Take every line from the listing below that contains "computer".

START Supplied data

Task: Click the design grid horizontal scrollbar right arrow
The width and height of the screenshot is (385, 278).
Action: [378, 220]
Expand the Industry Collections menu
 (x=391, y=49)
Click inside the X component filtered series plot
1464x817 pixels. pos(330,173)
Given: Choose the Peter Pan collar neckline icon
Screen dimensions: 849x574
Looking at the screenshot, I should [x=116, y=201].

END Supplied data
START Supplied data

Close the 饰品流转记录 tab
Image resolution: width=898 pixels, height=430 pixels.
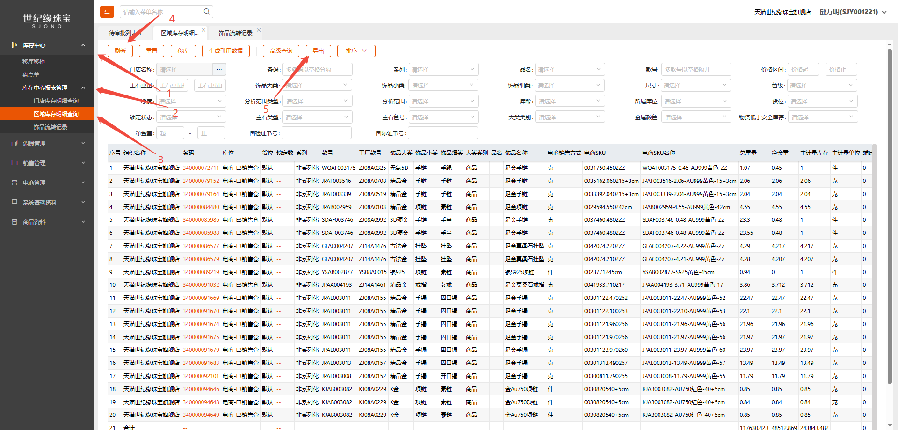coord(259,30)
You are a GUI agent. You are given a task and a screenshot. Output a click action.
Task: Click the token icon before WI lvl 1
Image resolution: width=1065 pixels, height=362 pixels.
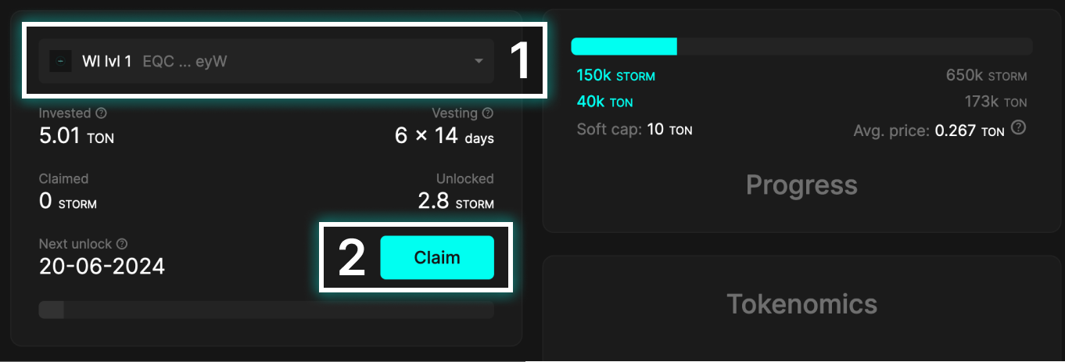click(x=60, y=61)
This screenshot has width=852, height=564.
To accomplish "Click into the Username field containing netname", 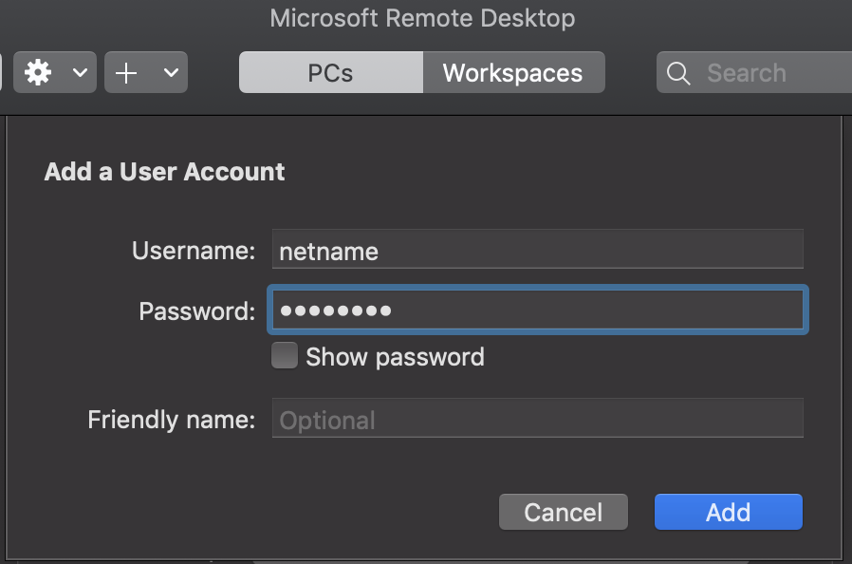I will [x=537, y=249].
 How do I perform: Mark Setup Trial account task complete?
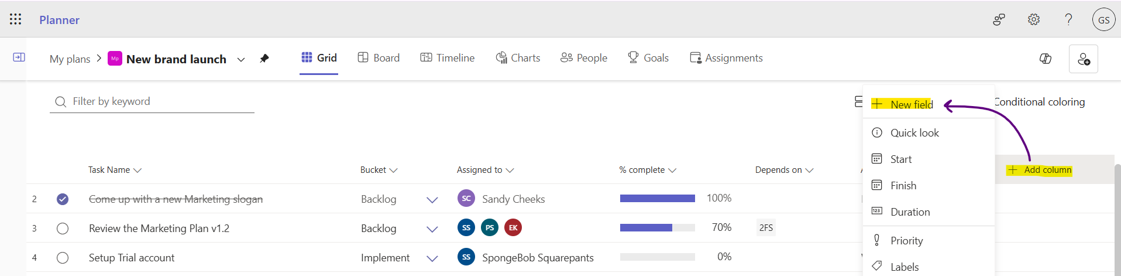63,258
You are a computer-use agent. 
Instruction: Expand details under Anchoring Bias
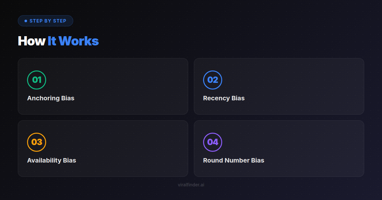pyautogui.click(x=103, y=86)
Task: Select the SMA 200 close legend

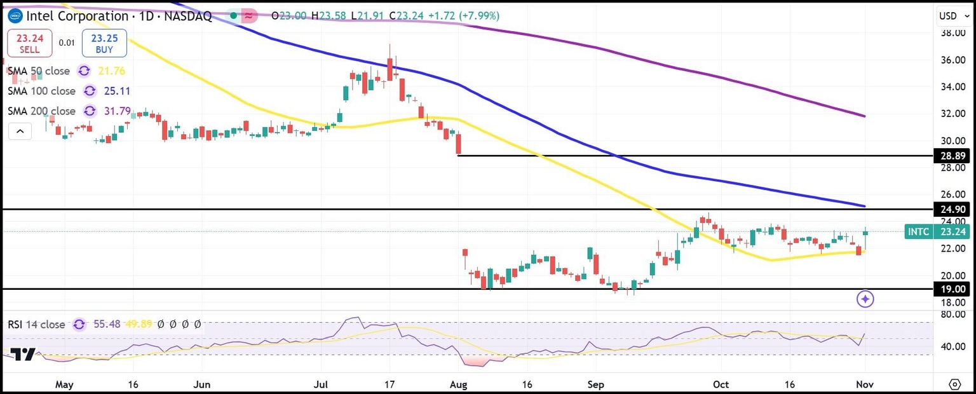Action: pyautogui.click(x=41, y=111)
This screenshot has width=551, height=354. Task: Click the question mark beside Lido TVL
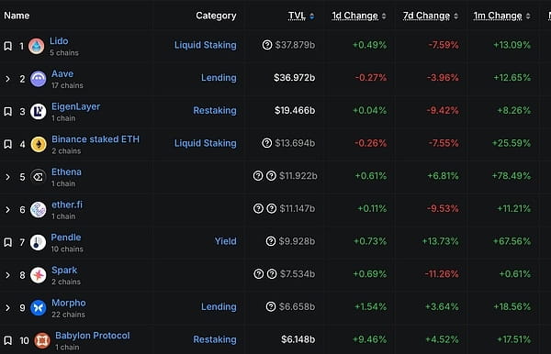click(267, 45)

END Supplied data
START Supplied data

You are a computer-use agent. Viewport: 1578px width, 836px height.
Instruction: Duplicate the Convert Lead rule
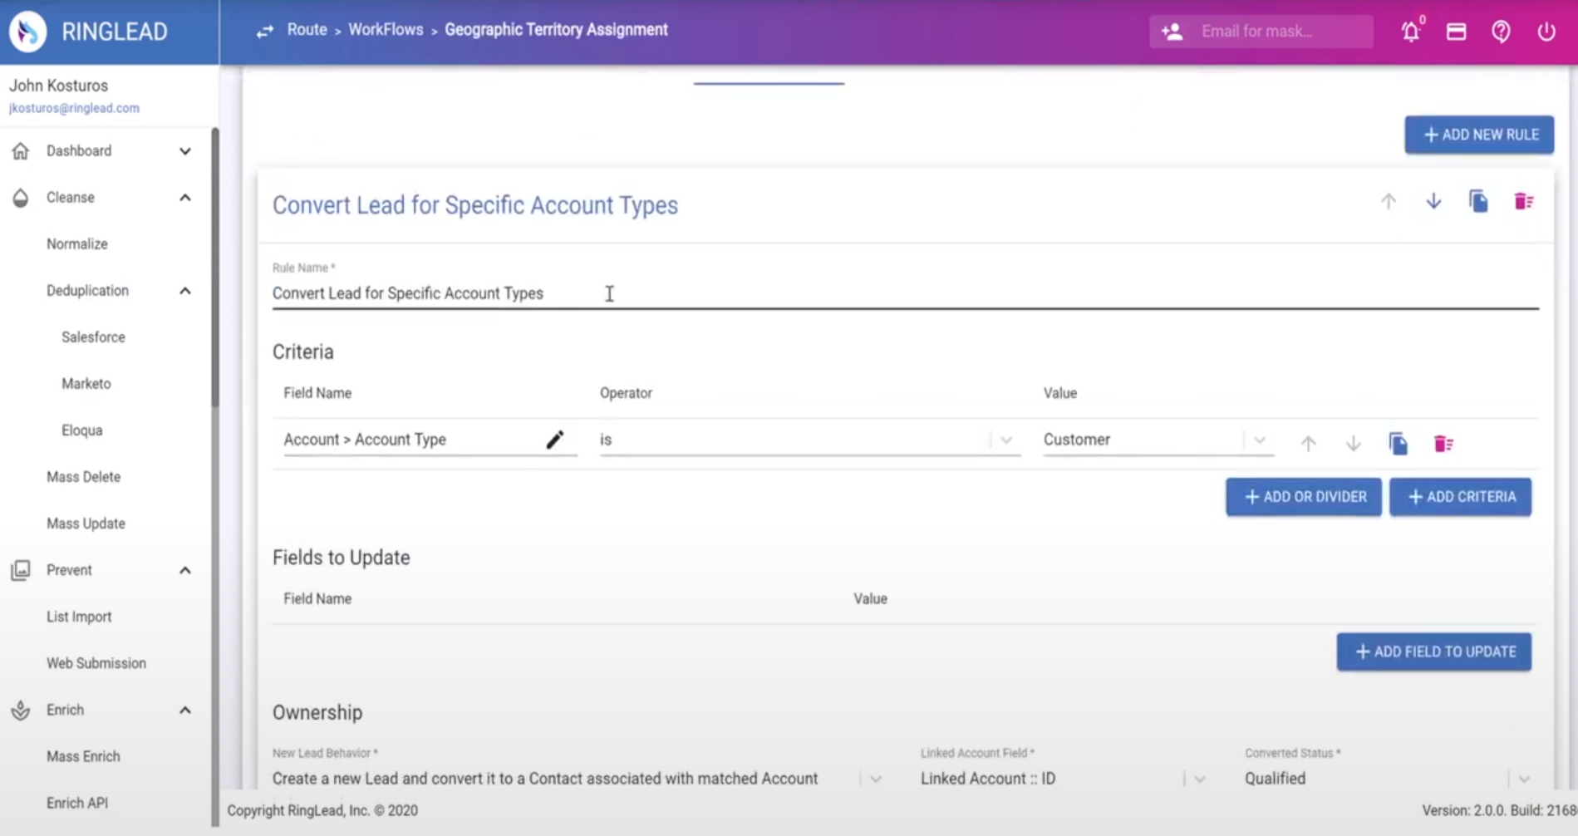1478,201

END Supplied data

## Problem solution
You are a computer-use agent. 
You are a computer-use agent. Viewport: 1578px width, 836px height.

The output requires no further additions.